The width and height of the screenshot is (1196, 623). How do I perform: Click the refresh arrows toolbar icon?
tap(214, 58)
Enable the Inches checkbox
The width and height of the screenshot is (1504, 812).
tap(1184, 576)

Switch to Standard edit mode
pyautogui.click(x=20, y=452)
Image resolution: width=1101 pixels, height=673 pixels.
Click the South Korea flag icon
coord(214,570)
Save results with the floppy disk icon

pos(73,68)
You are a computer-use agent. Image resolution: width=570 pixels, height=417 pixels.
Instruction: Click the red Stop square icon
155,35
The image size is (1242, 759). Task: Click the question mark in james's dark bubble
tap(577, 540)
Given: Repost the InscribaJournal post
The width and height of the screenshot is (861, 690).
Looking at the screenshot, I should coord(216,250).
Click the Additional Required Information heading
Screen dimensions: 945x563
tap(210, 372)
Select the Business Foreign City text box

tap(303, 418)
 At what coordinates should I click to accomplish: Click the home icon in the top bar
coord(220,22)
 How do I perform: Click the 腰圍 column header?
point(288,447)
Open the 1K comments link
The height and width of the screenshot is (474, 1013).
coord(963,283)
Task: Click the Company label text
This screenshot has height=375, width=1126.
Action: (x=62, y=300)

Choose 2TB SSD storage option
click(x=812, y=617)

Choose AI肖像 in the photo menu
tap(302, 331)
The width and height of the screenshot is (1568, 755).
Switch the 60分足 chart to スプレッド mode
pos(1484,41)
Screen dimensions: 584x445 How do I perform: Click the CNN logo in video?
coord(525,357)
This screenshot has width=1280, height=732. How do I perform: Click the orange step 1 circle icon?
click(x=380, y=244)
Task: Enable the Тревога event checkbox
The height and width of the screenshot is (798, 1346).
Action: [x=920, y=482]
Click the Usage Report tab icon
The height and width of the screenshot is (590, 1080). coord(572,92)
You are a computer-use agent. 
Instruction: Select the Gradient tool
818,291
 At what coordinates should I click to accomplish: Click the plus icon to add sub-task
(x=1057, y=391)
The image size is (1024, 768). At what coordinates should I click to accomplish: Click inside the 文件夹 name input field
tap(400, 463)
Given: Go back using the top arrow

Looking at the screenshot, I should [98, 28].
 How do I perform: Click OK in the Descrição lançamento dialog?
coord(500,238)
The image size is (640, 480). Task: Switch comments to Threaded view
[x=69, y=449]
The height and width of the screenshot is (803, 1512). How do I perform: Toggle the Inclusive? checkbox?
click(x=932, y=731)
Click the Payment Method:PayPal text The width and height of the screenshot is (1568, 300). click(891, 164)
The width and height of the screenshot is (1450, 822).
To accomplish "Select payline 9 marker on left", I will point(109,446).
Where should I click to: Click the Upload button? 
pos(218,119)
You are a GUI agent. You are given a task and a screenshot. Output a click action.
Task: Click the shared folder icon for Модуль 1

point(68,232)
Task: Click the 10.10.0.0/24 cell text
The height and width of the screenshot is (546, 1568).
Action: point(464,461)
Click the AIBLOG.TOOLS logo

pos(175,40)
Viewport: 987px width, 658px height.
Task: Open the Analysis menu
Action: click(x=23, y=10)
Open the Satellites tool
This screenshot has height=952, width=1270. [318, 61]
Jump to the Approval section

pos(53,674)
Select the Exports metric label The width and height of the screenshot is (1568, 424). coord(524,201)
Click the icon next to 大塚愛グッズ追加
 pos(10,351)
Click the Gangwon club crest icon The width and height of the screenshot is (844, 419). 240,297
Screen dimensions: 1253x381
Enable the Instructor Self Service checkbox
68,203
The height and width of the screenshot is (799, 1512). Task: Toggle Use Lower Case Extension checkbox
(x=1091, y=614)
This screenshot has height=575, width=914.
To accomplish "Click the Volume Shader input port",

---------------

Collect every line above that contains the word "label".

• FINISHED EXERCISE:
Task: Click the Company label text
Select the Exports metric label The width and height of the screenshot is (1568, 424). coord(524,201)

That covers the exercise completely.